[Stored records]
──────────────────────────────

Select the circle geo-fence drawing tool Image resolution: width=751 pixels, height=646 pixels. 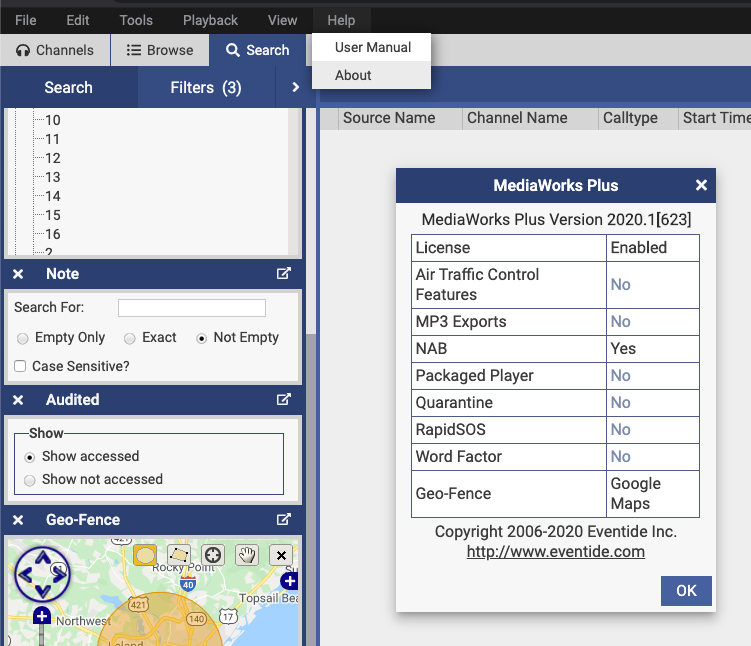click(x=145, y=555)
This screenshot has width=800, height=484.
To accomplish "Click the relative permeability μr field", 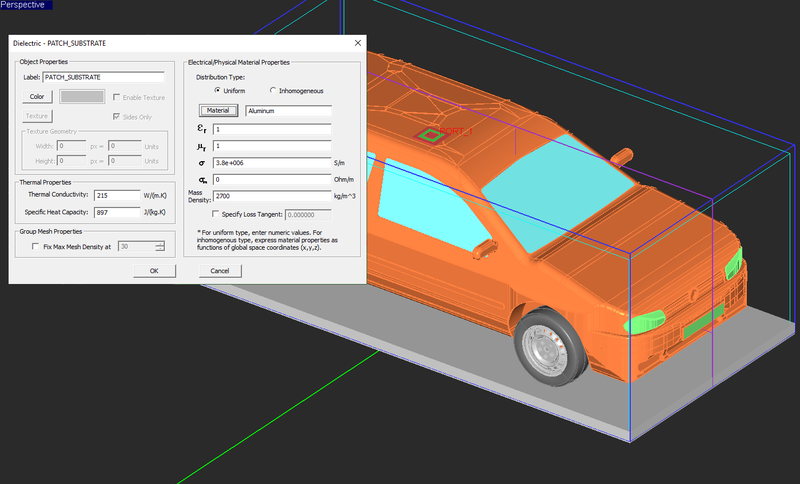I will 270,146.
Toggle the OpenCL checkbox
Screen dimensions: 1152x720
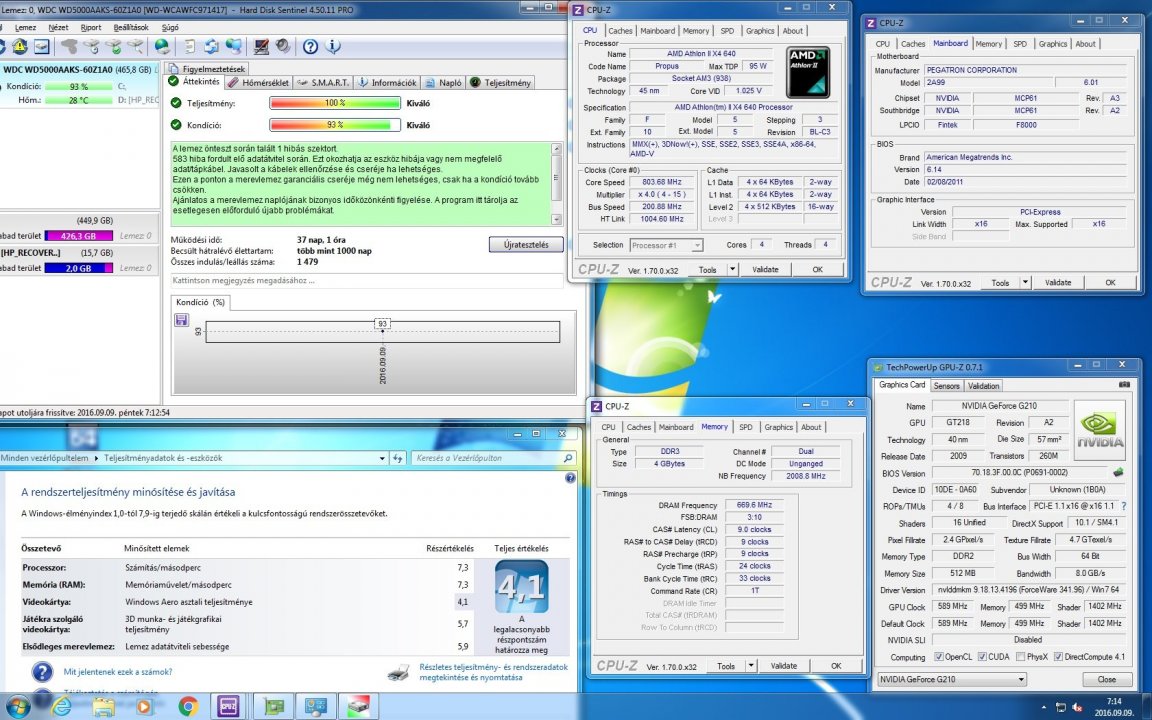point(938,657)
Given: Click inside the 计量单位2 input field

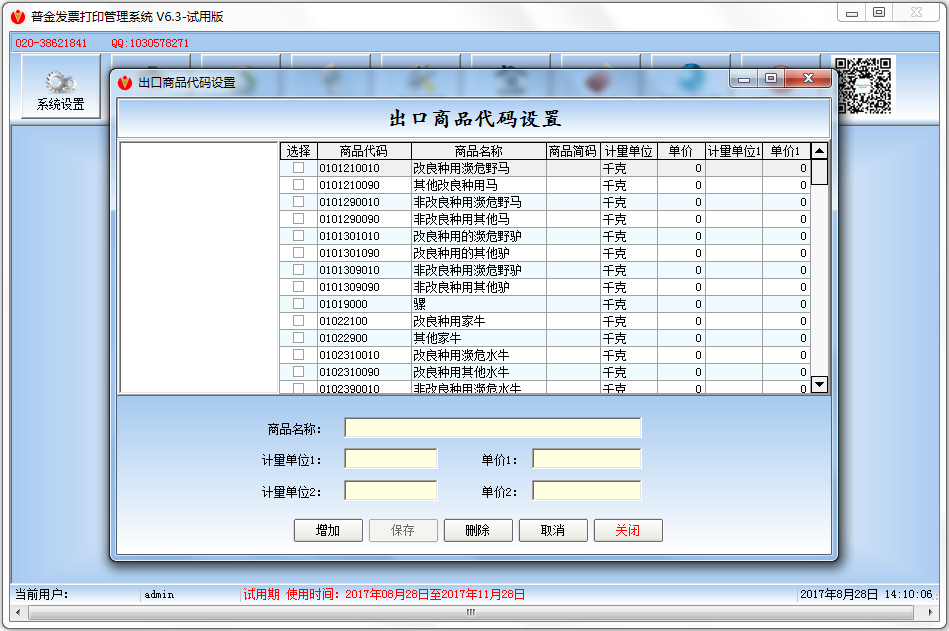Looking at the screenshot, I should (x=390, y=490).
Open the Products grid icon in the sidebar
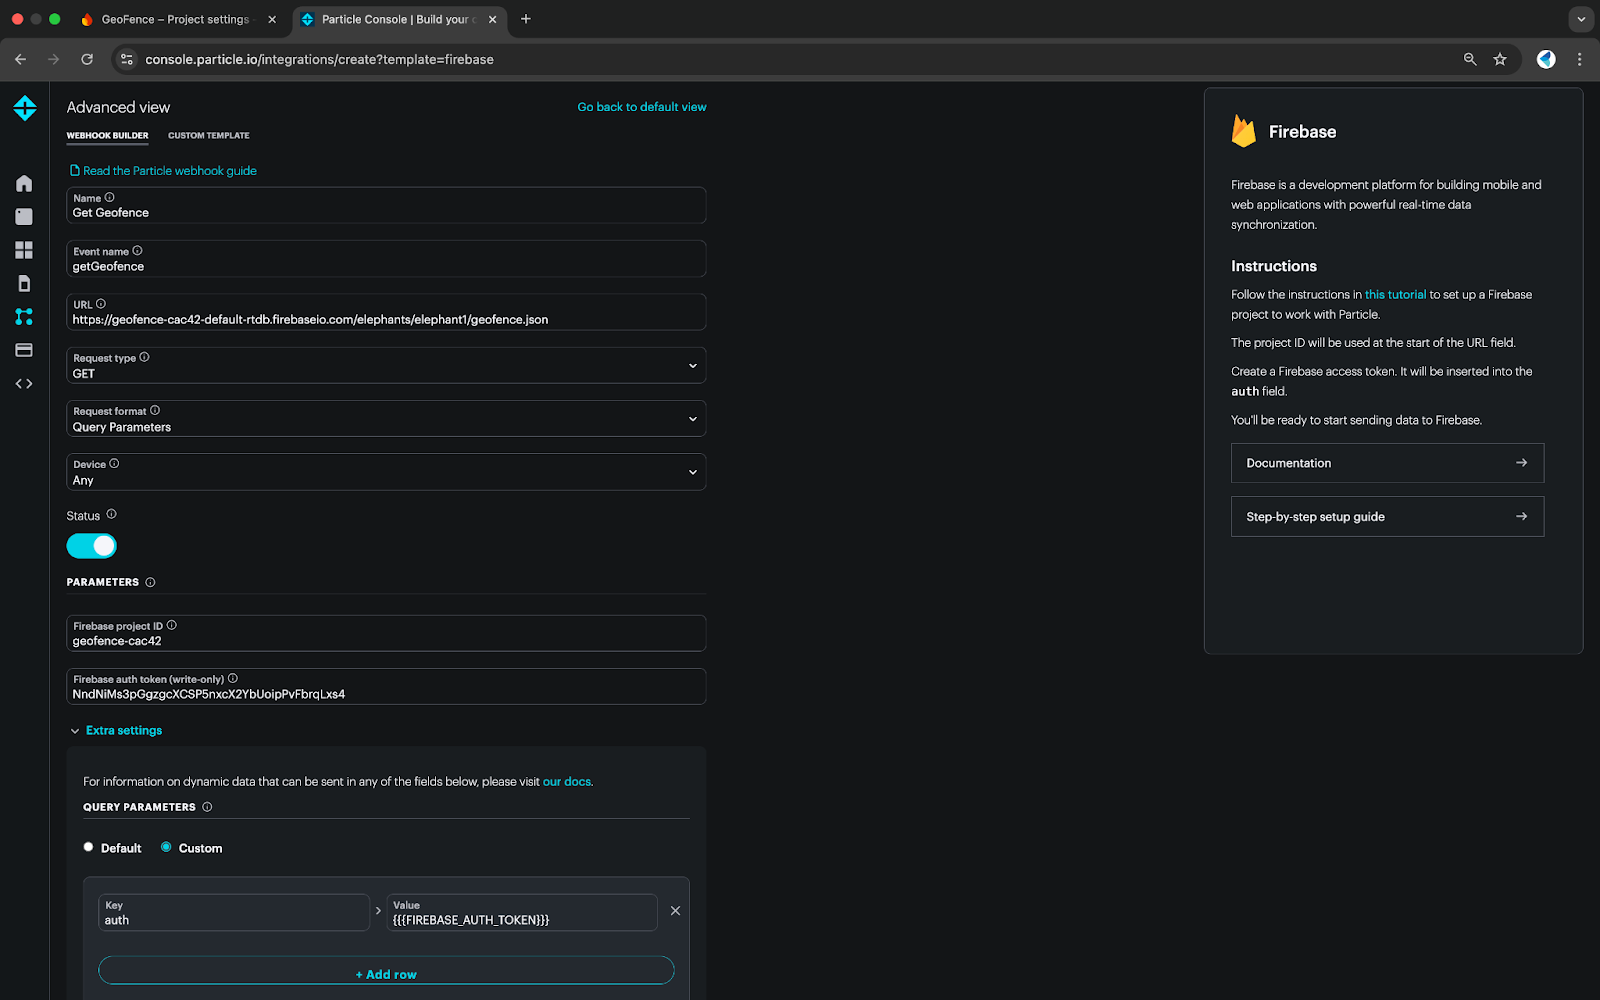The image size is (1600, 1000). pyautogui.click(x=24, y=250)
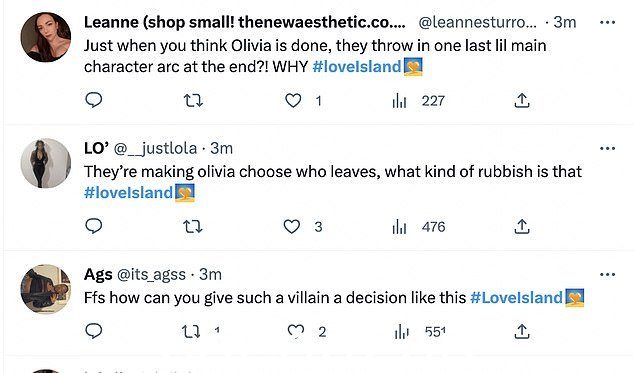Image resolution: width=634 pixels, height=373 pixels.
Task: Like Leanne's tweet with one like
Action: [x=293, y=100]
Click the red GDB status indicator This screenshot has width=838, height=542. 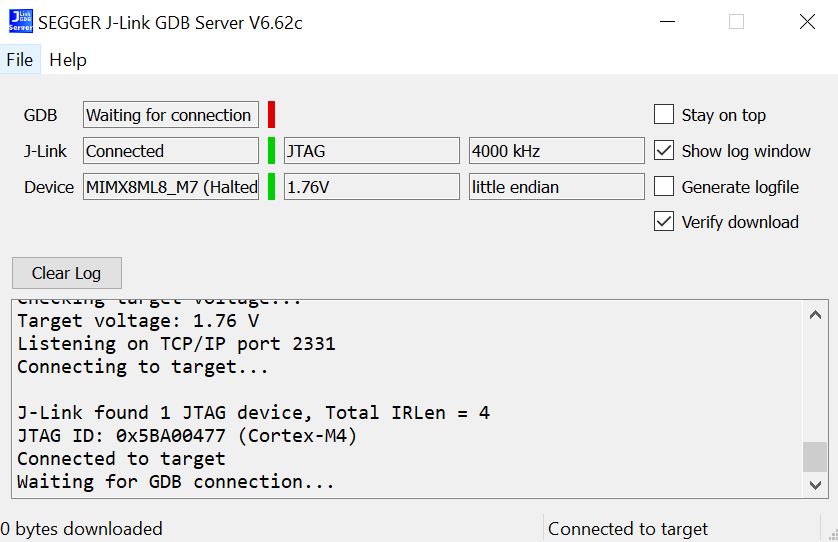(271, 115)
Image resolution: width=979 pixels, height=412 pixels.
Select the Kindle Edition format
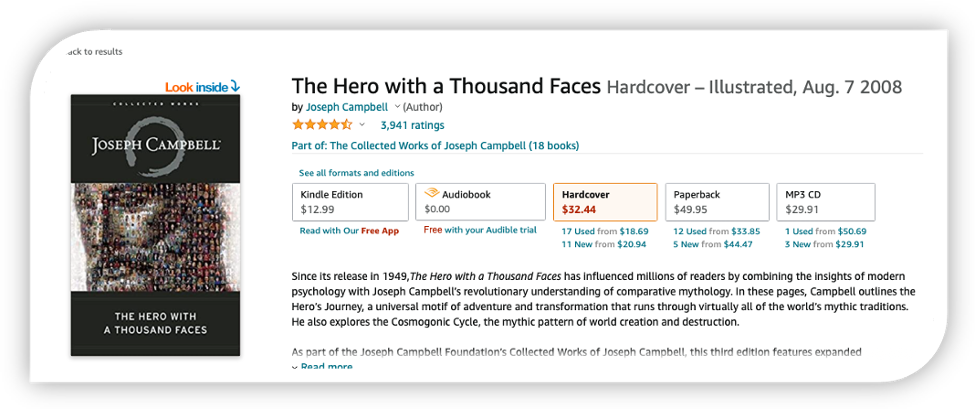pos(350,202)
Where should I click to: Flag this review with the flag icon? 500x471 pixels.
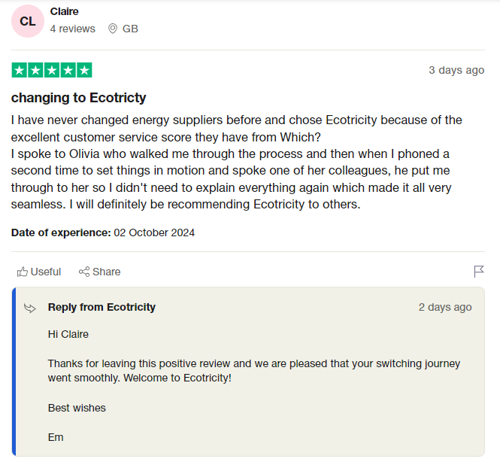[479, 271]
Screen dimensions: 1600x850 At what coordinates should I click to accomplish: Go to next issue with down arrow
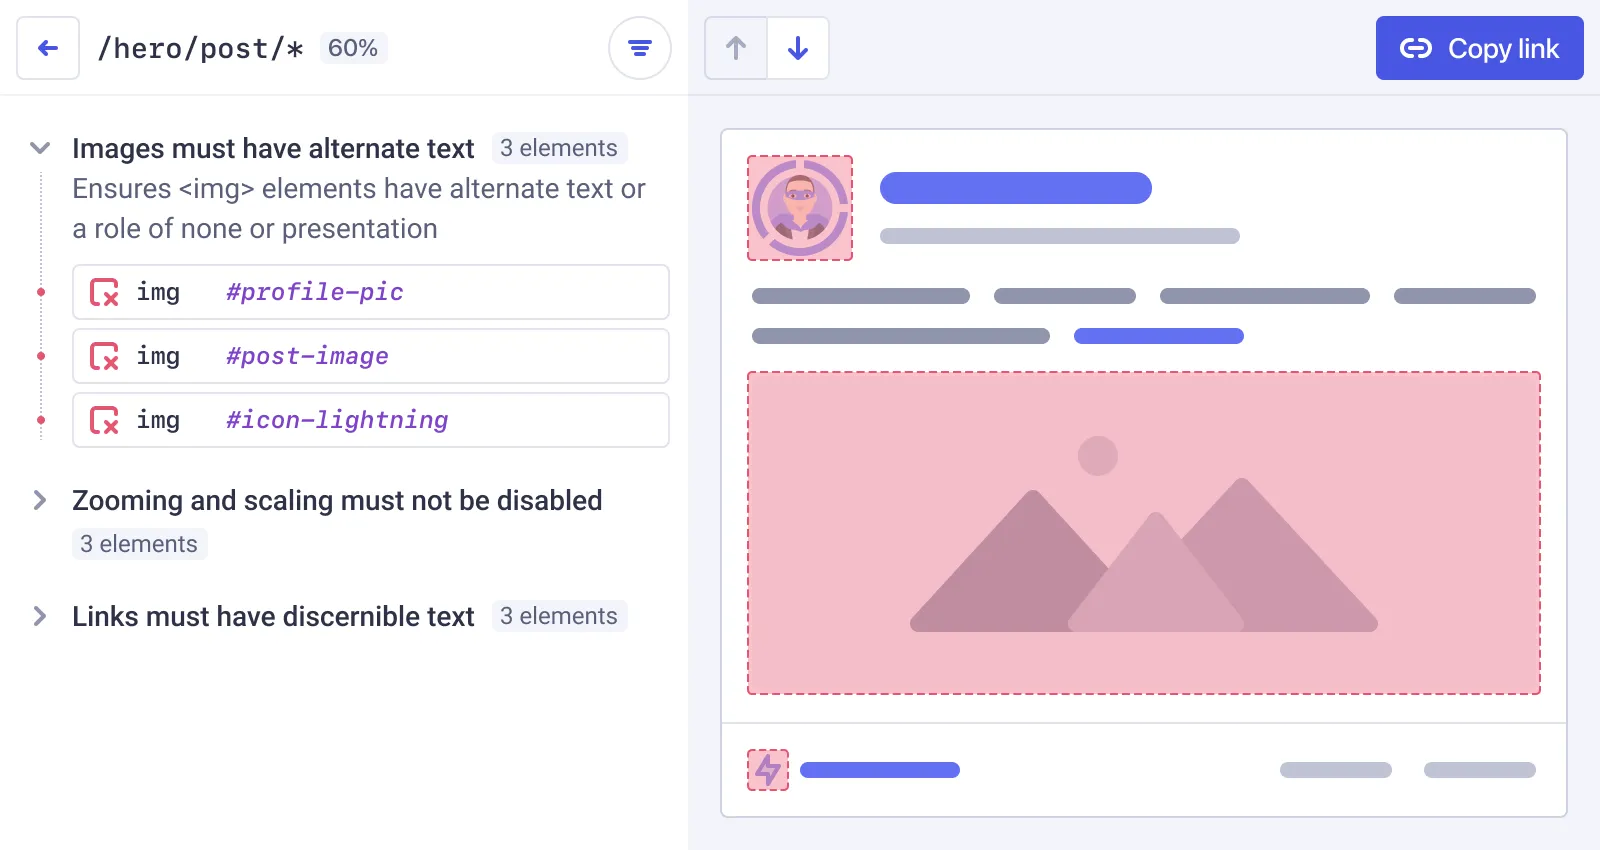point(798,48)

──────────────────────────────

__What the task asks__: None of the pictures belong in the result. Print exactly the lines from the one containing "Where should I" through the final line of the entries.

__Solution to this problem__:
Where should I click to: Flag this review with the flag icon? 500x471 pixels.
[479, 271]
Screen dimensions: 1600x850 At what coordinates should I click to accomplish: Go to next issue with down arrow
point(798,48)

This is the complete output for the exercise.